▸ **Information given**

◆ ◆ ◆ ◆

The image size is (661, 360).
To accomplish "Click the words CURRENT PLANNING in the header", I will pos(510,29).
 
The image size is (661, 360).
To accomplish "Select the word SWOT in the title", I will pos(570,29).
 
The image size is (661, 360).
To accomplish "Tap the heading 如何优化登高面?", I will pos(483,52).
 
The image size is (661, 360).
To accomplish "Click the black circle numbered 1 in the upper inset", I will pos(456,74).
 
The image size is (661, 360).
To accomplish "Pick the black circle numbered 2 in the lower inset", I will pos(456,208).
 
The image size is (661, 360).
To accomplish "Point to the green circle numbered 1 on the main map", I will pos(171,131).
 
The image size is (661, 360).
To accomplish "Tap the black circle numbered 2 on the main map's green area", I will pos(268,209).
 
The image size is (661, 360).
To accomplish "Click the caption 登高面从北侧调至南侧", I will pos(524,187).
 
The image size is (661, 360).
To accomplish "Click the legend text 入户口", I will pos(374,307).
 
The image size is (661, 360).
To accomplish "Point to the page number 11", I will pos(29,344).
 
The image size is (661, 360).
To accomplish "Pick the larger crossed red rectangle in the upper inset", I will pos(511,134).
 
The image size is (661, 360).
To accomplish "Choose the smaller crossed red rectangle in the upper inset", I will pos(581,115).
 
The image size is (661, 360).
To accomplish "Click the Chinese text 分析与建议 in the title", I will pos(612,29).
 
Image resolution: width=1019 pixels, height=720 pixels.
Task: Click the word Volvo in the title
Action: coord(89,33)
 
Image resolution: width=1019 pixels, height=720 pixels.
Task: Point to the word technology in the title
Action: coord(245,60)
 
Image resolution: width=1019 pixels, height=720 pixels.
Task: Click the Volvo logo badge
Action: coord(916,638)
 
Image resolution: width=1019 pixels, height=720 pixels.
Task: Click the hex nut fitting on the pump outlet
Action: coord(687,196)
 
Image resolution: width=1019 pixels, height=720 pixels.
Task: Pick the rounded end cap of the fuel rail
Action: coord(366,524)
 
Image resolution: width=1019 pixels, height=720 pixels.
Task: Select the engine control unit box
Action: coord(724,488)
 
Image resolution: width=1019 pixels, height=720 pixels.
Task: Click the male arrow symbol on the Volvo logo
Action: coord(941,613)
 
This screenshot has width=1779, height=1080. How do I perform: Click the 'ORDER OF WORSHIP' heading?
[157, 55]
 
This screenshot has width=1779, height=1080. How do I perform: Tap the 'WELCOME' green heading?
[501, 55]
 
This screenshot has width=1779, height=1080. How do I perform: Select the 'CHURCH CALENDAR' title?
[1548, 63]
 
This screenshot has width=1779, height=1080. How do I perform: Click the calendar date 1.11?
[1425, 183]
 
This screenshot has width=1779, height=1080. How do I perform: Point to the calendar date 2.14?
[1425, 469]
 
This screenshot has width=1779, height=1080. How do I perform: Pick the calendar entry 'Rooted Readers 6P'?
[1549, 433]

◆ ◆ ◆ ◆

▸ **Task details**
Could you reproduce all of the lines above word for word?

▸ **Reply to the task**
The image size is (661, 360).
To accomplish "Click the words CURRENT PLANNING in the header", I will pos(510,29).
 
The image size is (661, 360).
To accomplish "Select the word SWOT in the title", I will pos(570,29).
 
The image size is (661, 360).
To accomplish "Tap the heading 如何优化登高面?", I will pos(483,52).
 
The image size is (661, 360).
To accomplish "Click the black circle numbered 1 in the upper inset", I will pos(456,74).
 
The image size is (661, 360).
To accomplish "Pick the black circle numbered 2 in the lower inset", I will pos(456,208).
 
The image size is (661, 360).
To accomplish "Point to the green circle numbered 1 on the main map", I will pos(171,131).
 
The image size is (661, 360).
To accomplish "Tap the black circle numbered 2 on the main map's green area", I will pos(268,209).
 
The image size is (661, 360).
To accomplish "Click the caption 登高面从北侧调至南侧", I will pos(524,187).
 
The image size is (661, 360).
To accomplish "Click the legend text 入户口", I will pos(374,307).
 
The image size is (661, 360).
To accomplish "Point to the page number 11", I will pos(29,344).
 
The image size is (661, 360).
To accomplish "Pick the larger crossed red rectangle in the upper inset", I will pos(511,134).
 
The image size is (661, 360).
To accomplish "Choose the smaller crossed red rectangle in the upper inset", I will pos(581,115).
 
The image size is (661, 360).
To accomplish "Click the Chinese text 分析与建议 in the title", I will pos(612,29).
 
Image resolution: width=1019 pixels, height=720 pixels.
Task: Click the word Volvo in the title
Action: coord(89,33)
 
Image resolution: width=1019 pixels, height=720 pixels.
Task: Point to the word technology in the title
Action: coord(245,60)
 
Image resolution: width=1019 pixels, height=720 pixels.
Task: Click the Volvo logo badge
Action: coord(916,638)
 
Image resolution: width=1019 pixels, height=720 pixels.
Task: Click the hex nut fitting on the pump outlet
Action: coord(687,196)
 
Image resolution: width=1019 pixels, height=720 pixels.
Task: Pick the rounded end cap of the fuel rail
Action: coord(366,524)
 
Image resolution: width=1019 pixels, height=720 pixels.
Task: Select the engine control unit box
Action: coord(724,488)
 
Image resolution: width=1019 pixels, height=720 pixels.
Task: Click the male arrow symbol on the Volvo logo
Action: coord(941,613)
 
This screenshot has width=1779, height=1080. How do I perform: Click the 'ORDER OF WORSHIP' heading?
[157, 55]
 
This screenshot has width=1779, height=1080. How do I perform: Tap the 'WELCOME' green heading?
[501, 55]
 
This screenshot has width=1779, height=1080. How do I perform: Select the 'CHURCH CALENDAR' title?
[1548, 63]
 
This screenshot has width=1779, height=1080. How do I perform: Click the calendar date 1.11?
[1425, 183]
 
This screenshot has width=1779, height=1080. How do I perform: Point to the calendar date 2.14?
[1425, 469]
 
This screenshot has width=1779, height=1080. How do I perform: Pick the calendar entry 'Rooted Readers 6P'?
[1549, 433]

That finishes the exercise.